→ **Activity**:
Pick each line containing the word "agent" out of the data below.

Saved data entries
* * *

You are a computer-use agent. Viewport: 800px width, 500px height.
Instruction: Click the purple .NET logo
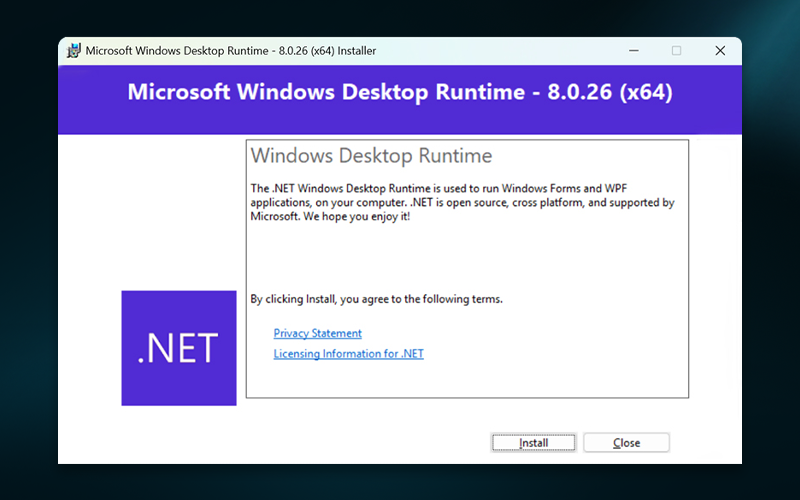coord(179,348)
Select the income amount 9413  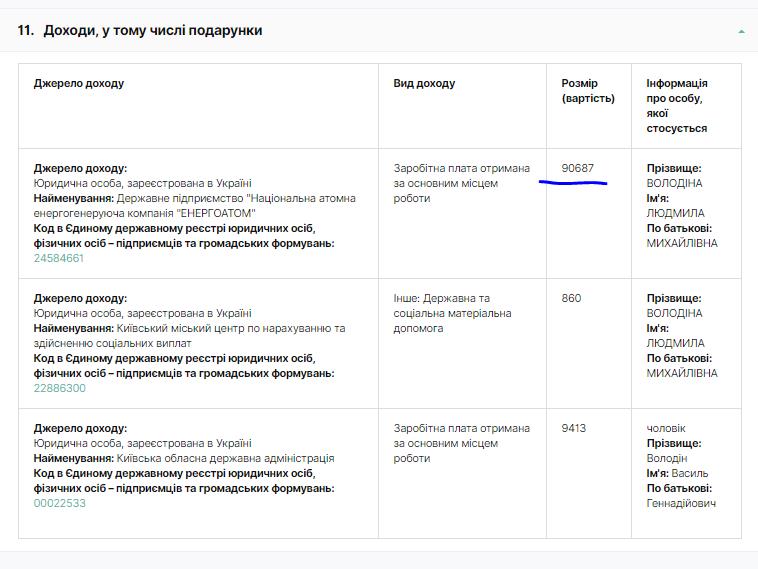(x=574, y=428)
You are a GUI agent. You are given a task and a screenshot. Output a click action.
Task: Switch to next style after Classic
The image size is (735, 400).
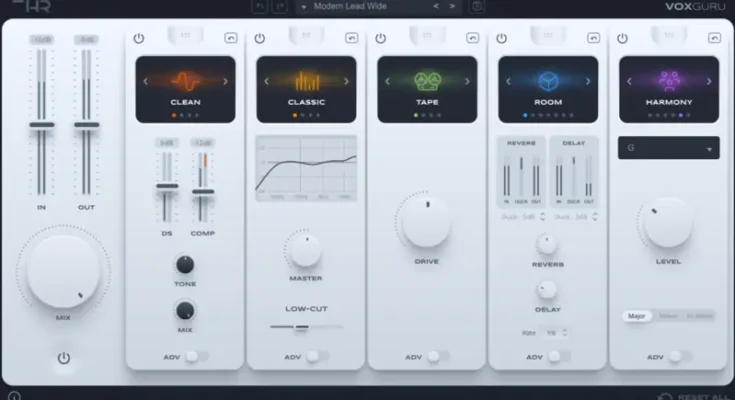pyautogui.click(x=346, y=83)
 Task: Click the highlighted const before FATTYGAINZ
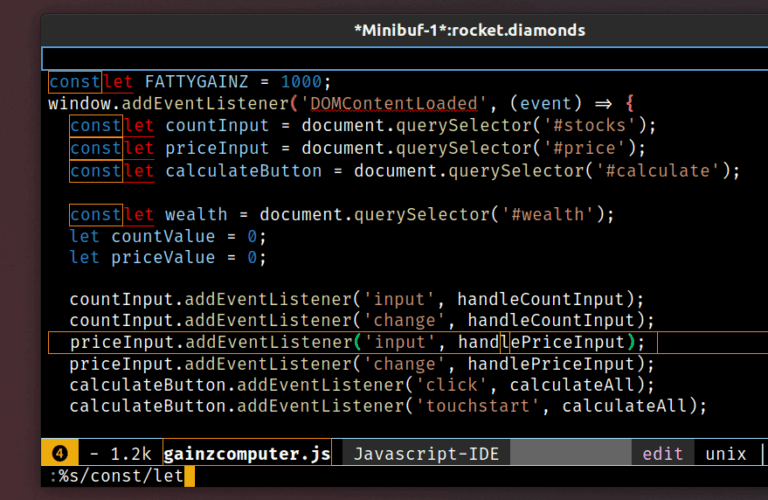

* * *

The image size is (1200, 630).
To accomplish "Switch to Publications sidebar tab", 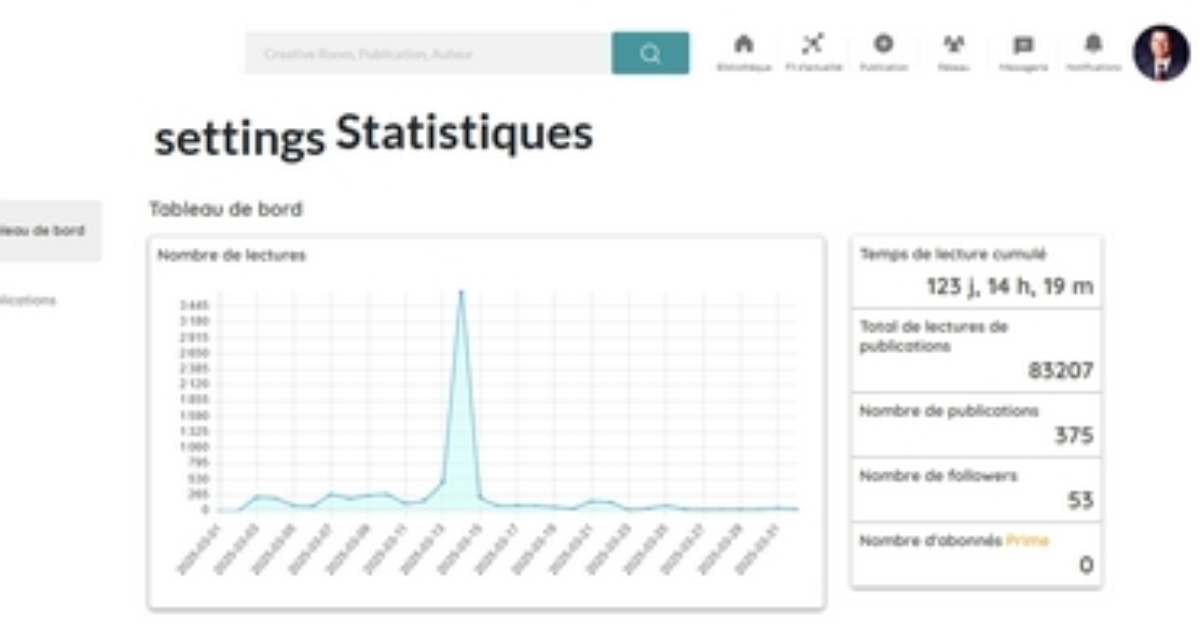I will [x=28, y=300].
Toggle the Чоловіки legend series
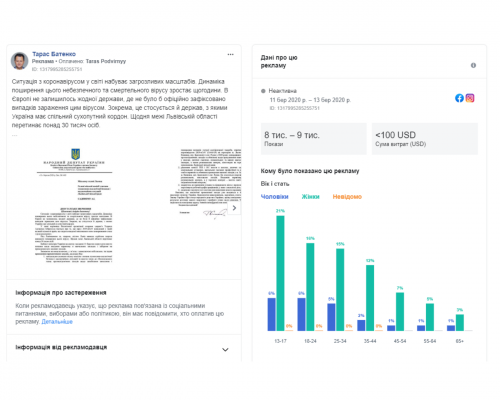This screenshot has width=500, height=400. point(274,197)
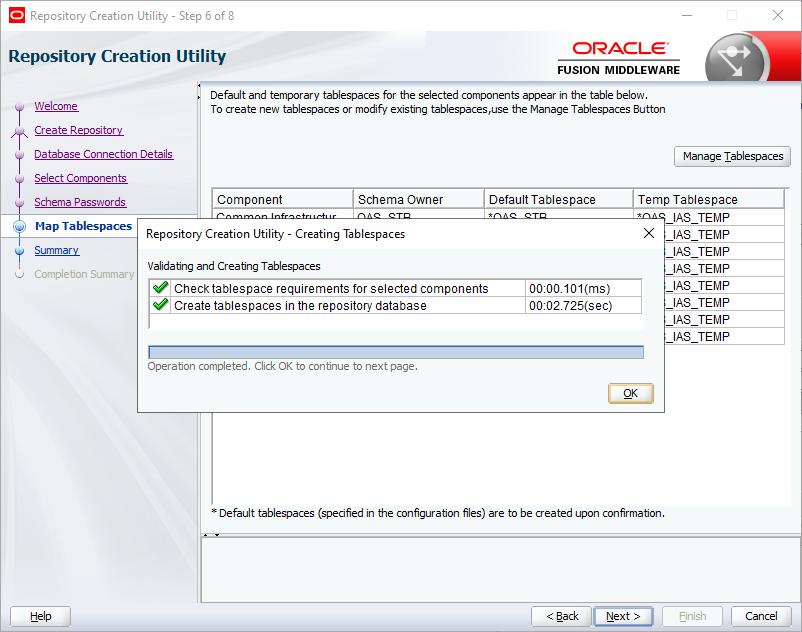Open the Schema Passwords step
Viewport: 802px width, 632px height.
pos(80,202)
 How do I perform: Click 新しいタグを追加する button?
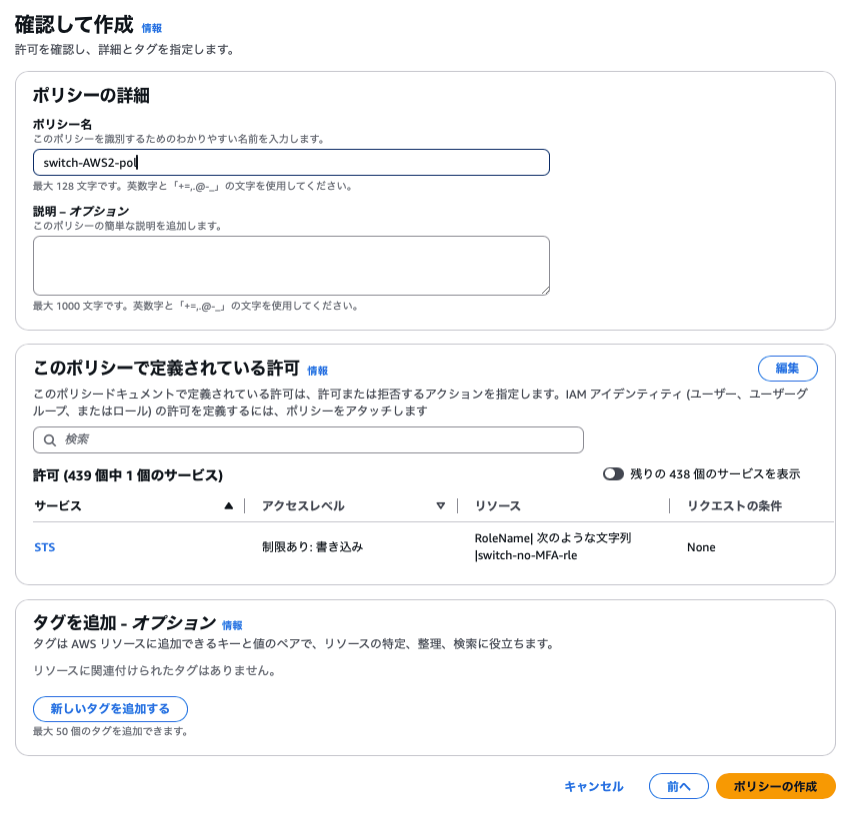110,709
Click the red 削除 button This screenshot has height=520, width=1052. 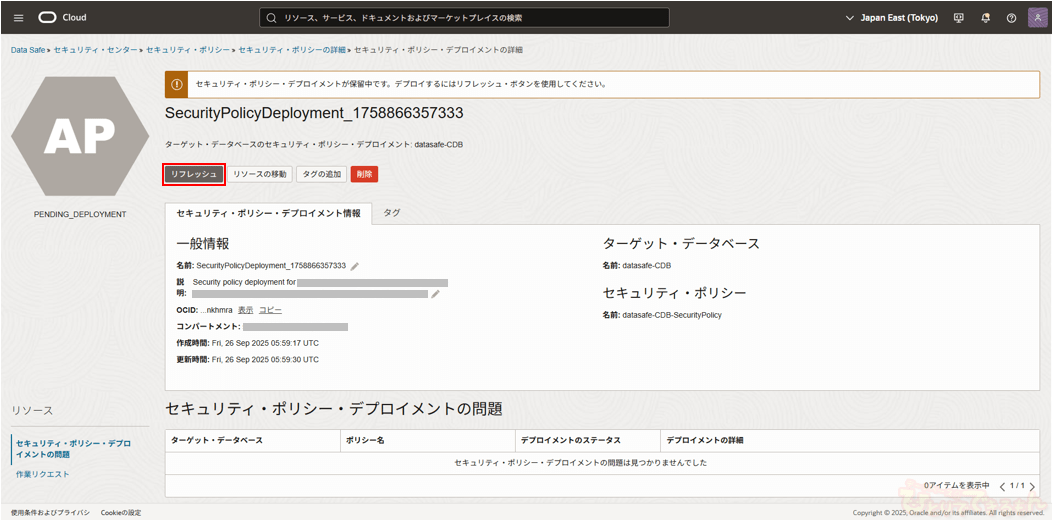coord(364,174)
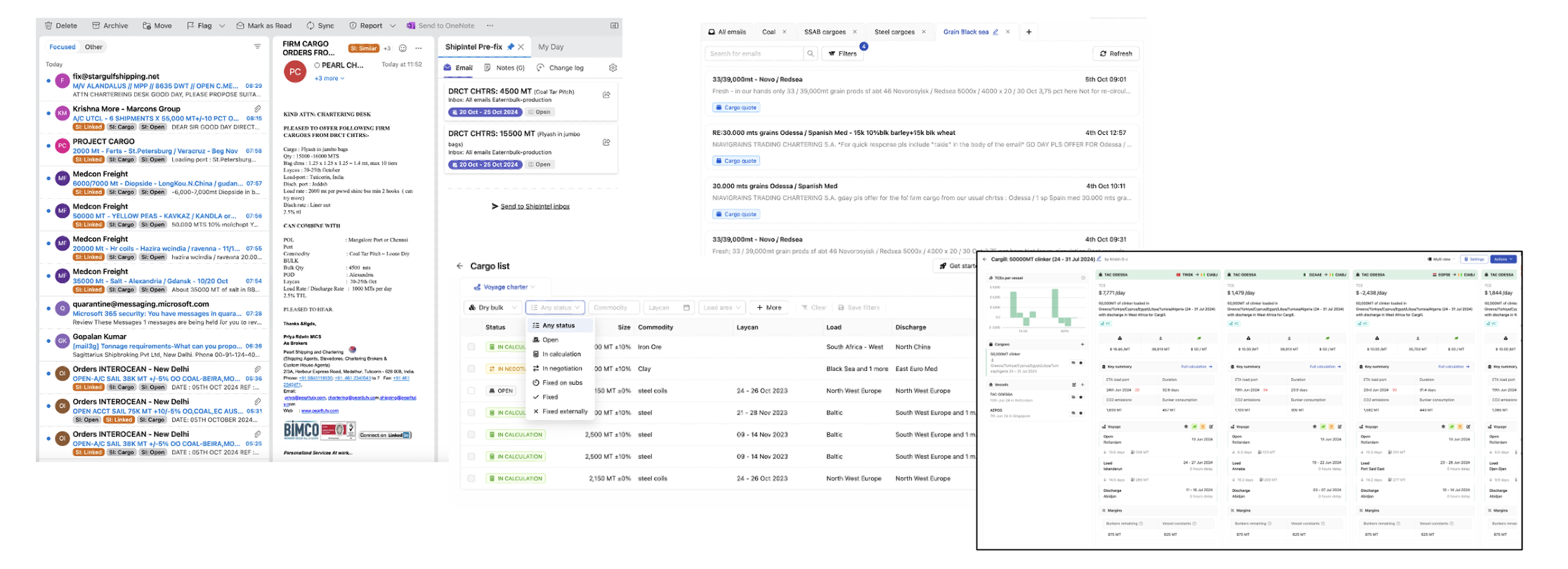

* * *

→ **Problem solution**:
You are a computer-use agent. Viewport: 800px width, 500px height.
You are a GUI agent. You are given a task and a screenshot. Output a click action.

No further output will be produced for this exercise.